Ever food-hungry and penniless, Lucraft tells us a truly remarkable tale, stemming from his time as a strolling actor and his unrequited love affair with young Juliet. Then when, spurned by her father, Lucraft moves to London, he faces us with some of the most incredible descriptions of food and unappeased appetite events ever written in literature, as well as describing his Faustian pact with a larger than life man whose name is always just beyond the tip of Lucraft’s tongue, a Rabelaisian man whose speech is disruptively peppered with incessant GRUNTS — a pact of transferring to this man the gargantuan appetite of young Lucraft for food and drink. With all the repercussions that such a pact entails!!! Replete with “green fat”, underdone mutton, “calipash and calipee” and much much else — and “Like an ostrich, as you say. Ho ho! Ha! Ha! like an ostrich!”
I cannot stress enough how literally overwhelming this obsessional and attritional text is upon the reader. And I wonder if the two authors knew what LOO would mean later in linguistic history or simply prophesied its meaning through the magic of fiction.
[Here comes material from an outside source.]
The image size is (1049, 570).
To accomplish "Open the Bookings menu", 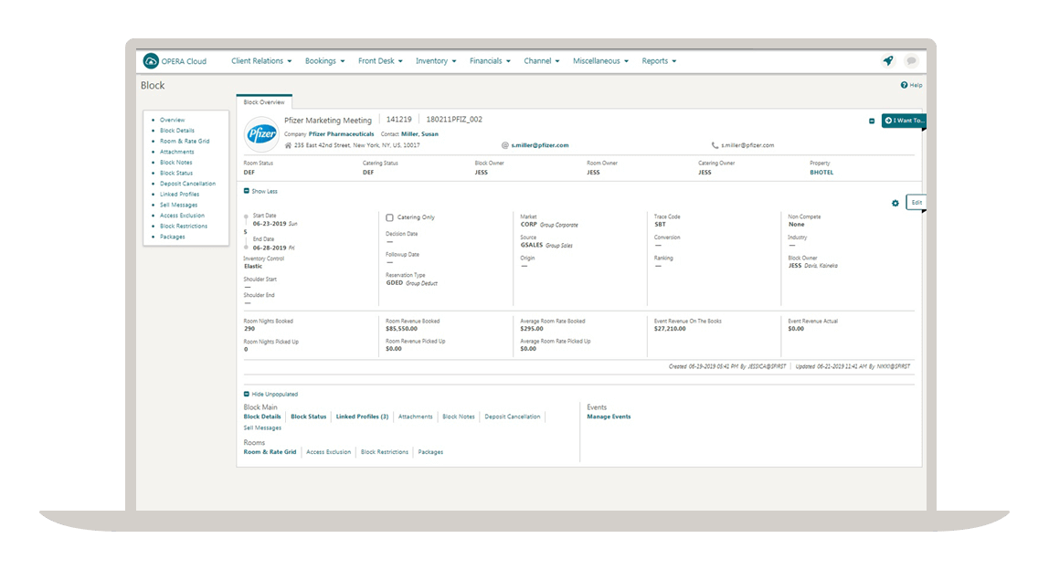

But the story reeks and tastes of LOOCRAFT to me!
Ebenezer GRUMBELOW, too, eventually the tantalising missing name regained as GRUNTS BELOW, I suggest!!
SPOILER — Luke Lucraft’s own new ship called LOVECRAFT, I infer, with Juliet aboard eventually comes to harbour, but I will not here give you all the twists and turns of plot leading to that finale of a romantic event.

“For, as I discovered, man is one and inseparable; you cannot split him up;…”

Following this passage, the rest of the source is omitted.